• _Input for this task_
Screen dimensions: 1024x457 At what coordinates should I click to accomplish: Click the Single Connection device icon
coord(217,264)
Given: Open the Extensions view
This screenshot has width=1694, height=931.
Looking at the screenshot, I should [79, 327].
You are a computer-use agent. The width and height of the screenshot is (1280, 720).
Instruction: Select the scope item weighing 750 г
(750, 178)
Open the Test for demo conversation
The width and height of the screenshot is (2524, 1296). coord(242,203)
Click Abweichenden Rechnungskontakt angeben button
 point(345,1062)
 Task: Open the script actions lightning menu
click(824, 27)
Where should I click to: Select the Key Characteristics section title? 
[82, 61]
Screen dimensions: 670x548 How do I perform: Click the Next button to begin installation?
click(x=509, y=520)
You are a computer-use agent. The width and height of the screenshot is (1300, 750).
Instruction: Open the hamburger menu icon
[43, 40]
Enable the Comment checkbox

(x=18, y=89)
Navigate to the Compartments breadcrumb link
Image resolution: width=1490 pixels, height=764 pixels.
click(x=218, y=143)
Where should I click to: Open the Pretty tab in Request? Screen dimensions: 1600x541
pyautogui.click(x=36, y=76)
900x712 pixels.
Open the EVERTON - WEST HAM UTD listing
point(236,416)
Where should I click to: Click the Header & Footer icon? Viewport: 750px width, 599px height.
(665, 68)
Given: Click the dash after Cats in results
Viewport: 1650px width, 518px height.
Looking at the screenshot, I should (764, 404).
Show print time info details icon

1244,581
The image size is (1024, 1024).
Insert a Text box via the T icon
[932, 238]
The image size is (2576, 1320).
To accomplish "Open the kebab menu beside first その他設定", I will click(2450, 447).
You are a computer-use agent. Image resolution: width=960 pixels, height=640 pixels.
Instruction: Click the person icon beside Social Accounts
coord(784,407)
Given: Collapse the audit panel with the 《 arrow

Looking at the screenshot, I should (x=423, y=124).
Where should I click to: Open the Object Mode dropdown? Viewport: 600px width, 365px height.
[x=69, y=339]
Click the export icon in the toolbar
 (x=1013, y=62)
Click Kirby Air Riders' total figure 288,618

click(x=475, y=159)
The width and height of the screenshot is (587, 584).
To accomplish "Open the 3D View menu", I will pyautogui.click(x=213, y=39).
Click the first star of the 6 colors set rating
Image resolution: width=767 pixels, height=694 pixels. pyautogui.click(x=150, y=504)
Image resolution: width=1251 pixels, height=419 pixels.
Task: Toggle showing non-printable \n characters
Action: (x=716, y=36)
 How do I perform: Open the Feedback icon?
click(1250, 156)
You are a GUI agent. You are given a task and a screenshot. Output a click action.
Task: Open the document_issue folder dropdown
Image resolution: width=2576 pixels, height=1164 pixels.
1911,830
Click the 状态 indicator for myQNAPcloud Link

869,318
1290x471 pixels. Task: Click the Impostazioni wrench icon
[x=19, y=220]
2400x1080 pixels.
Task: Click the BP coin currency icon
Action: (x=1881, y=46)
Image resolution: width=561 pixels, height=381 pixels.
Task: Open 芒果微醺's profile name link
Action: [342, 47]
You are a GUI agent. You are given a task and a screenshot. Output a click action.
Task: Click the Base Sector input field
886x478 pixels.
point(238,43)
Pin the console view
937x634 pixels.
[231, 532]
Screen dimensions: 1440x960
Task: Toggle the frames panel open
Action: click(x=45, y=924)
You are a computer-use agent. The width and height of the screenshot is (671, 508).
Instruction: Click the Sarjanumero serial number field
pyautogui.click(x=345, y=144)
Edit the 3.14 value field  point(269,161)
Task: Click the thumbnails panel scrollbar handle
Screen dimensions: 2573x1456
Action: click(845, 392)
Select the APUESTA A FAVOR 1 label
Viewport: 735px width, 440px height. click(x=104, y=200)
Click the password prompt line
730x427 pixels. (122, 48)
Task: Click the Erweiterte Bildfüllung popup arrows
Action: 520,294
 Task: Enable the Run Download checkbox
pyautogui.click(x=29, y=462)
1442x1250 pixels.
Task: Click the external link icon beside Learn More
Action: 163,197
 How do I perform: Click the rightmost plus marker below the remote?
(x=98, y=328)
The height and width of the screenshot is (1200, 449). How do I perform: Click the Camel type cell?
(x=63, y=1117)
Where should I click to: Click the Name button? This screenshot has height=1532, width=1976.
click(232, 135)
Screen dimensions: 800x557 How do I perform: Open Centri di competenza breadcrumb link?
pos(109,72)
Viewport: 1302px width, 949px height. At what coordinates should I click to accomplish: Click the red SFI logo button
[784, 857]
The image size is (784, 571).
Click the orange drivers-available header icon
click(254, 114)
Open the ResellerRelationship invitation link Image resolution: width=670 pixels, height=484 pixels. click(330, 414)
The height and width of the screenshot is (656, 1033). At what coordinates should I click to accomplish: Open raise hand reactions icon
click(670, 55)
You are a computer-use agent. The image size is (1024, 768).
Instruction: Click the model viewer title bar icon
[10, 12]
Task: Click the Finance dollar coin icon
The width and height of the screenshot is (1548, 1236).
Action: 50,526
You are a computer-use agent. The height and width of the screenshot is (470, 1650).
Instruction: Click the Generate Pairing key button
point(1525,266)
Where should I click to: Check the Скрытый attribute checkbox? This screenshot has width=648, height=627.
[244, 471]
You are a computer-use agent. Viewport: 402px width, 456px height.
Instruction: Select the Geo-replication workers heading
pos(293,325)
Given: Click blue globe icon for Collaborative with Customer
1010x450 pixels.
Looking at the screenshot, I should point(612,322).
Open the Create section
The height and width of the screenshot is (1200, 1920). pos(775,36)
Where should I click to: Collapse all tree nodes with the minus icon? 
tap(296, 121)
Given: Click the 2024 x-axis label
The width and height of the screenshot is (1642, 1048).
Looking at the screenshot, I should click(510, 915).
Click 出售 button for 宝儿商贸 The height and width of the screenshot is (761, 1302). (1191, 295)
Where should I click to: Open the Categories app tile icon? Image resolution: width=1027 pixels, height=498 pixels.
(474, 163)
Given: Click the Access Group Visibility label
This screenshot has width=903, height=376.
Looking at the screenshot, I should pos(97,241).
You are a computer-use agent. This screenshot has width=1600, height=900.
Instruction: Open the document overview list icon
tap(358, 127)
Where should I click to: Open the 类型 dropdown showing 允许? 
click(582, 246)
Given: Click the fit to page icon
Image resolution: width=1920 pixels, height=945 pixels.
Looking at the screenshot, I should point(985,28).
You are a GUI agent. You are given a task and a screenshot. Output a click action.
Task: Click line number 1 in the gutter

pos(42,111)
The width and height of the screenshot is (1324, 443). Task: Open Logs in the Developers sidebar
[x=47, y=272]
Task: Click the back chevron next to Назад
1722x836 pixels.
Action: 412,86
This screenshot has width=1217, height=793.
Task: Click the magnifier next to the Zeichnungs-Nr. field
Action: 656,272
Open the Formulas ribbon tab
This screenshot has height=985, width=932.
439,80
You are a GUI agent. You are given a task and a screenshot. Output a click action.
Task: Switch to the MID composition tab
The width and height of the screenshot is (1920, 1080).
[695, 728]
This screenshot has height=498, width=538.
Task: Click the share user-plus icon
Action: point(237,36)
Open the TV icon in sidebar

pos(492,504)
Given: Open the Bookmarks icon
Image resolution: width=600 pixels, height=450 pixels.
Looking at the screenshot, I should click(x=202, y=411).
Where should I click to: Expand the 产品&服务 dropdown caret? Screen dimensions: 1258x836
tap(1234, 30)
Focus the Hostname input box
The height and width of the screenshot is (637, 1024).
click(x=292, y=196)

• _Given task_
Count the rows above that contain the word "checkbox", and reply with the number only.

• _Finished exercise_
3